◆ Records shown ◆
▼
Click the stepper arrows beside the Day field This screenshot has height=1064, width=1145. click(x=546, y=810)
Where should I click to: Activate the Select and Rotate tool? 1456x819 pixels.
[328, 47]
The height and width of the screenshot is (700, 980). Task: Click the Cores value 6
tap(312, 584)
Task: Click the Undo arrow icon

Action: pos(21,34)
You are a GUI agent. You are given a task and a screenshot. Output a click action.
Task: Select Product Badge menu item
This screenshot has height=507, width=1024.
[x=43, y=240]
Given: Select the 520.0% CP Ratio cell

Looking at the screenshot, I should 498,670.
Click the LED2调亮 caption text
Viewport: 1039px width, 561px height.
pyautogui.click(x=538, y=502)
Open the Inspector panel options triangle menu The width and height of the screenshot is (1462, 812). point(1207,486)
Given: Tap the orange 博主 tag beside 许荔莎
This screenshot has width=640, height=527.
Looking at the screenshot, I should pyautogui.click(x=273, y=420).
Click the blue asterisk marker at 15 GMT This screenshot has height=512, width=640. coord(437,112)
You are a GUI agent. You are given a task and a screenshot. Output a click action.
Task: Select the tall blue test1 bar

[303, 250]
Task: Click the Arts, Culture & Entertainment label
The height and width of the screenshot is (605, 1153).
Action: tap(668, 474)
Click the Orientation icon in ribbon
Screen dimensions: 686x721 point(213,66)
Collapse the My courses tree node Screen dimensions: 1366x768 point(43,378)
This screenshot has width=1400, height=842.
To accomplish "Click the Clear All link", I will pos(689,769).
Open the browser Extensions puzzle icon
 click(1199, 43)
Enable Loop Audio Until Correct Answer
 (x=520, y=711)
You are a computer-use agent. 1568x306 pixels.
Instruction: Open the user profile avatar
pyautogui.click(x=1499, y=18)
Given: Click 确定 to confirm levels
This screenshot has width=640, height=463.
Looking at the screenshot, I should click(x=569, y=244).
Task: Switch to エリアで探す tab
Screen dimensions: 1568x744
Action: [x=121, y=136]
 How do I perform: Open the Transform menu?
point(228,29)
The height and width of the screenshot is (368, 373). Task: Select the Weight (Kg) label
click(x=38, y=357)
▲
◆ Exercise ◆
Find every line in the records above that contains the word "Select", and copy each such line in full.

◆ Response ◆
Where should I click to: Activate the Select and Rotate tool? 1456x819 pixels.
Task: Select Product Badge menu item
Given: Select the 520.0% CP Ratio cell
Task: Select the tall blue test1 bar
The height and width of the screenshot is (368, 373). Task: Select the Weight (Kg) label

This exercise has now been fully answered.